Effects of Al/Si ordering on feldspar dissolution: Part I. Crystallographic control on the stoichiometry of dissolution reaction

Abstract

The incongruent dissolution of feldspar is associated with the formation and evolution of Si-rich amorphous interfacial structures during its chemical weathering. The stoichiometry of dissolution is compositionally dependent, and this dependence reflects the nature of dissolution reaction as a combination of surface renewal and heterogeneous chemical reaction. We hypothesize that during continuous surface renewal, reactive sites on a feldspar’s surface will inherit characteristics from the bulk structure of the primary mineral. Hence, the dissolution rate of feldspar depends not only on water chemistry but also on its crystallographic properties. We propose a new formalism to quantify the dependence of the dissolution rates of feldspars on their crystallographic properties. A correlation between the degree of Al/Si ordering and the stoichiometry of feldspar dissolution is predicted based on this formalism. This correlation is verified by a combination of water chemistry analysis, synchrotron X-ray diffraction with structure refinement (HR-XRD), and Fourier transform infrared spectroscopy (FTIR).

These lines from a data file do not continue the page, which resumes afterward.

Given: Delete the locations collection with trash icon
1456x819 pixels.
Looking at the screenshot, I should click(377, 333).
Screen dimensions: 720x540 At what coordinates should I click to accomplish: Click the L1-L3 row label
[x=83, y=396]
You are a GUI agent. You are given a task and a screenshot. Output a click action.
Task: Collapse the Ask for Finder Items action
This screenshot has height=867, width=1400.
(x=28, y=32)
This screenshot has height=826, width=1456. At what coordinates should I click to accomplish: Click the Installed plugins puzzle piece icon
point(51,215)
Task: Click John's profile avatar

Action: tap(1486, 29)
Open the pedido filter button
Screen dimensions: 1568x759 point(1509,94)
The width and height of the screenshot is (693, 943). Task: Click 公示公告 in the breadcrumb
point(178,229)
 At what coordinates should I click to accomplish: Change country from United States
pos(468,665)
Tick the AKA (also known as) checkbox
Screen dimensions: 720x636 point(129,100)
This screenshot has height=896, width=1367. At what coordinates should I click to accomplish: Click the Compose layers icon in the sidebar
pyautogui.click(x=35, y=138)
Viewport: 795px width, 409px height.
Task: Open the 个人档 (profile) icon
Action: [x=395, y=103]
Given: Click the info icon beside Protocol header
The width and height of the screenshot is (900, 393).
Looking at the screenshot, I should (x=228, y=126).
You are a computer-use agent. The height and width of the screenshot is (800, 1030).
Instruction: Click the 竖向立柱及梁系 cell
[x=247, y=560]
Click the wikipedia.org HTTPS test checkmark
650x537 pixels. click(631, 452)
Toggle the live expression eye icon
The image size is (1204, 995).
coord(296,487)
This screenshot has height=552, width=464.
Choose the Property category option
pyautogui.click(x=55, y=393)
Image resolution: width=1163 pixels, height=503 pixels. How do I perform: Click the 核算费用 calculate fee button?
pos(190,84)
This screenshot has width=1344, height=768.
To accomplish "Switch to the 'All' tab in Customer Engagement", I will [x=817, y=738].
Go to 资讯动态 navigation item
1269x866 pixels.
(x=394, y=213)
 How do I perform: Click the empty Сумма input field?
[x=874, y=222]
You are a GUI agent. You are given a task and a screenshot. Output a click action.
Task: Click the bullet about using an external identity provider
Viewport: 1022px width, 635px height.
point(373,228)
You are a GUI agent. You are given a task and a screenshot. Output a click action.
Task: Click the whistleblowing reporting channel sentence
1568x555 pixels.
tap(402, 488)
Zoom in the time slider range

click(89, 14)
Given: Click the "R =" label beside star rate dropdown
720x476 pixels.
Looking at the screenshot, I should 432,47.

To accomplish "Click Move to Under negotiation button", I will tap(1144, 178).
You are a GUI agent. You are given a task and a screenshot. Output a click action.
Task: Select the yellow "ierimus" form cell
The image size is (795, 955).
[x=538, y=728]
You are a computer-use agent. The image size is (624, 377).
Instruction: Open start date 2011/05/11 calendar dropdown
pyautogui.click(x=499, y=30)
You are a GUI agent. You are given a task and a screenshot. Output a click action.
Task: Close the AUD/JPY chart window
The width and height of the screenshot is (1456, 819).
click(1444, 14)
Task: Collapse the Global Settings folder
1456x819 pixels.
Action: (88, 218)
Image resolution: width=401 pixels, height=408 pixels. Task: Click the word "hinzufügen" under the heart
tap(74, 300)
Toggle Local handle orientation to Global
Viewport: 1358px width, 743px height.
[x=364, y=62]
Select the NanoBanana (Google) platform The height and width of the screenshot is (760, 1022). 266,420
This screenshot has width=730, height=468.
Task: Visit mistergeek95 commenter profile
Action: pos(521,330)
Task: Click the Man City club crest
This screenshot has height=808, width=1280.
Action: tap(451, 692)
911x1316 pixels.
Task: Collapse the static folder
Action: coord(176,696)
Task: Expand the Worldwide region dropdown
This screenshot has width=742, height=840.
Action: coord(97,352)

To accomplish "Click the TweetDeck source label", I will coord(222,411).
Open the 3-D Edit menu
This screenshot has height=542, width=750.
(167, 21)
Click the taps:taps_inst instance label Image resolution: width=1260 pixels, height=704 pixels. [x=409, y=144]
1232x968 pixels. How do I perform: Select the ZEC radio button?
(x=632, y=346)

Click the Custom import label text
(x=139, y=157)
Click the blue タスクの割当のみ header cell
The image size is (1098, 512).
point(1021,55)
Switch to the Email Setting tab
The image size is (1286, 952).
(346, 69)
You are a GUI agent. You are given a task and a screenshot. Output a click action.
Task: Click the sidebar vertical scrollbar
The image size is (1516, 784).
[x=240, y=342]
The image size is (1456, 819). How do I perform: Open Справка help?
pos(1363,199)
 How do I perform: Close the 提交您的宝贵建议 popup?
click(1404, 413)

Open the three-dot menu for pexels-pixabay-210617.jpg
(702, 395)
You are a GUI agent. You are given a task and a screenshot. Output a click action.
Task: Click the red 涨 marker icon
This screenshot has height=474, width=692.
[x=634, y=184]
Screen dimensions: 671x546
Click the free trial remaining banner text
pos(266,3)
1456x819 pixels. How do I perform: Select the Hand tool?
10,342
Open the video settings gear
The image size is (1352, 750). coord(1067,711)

We find that the rates of dissolution and the degree to which dissolution is incongruent depend on the frequency of SiOSi and SiOAl linkages (chemistry) and the crystallographic characteristics of these linkages (bond lengths, bond angles, and ordering) in the dissolving mineral. The knowledge of Al/Si ordering provides a means to quantify the relative abundances of Si atoms with different reactivities. Using a C1¯-based structure model, we show that the distribution of Al within the Al-rich (T1) type of tetrahedral sites has only a minor effect on dissolution stoichiometry, whereas the distribution of Al between the T1-type and the Si-rich (T2)-type of sites affects dissolution incongruence predominantly. A greater extent of disorder results in higher dissolution incongruence. As an implication, our results suggest that the formation of interfacial structures during silicate dissolution should at least be partially affected by reactivity differences among the framework atoms of a silicate.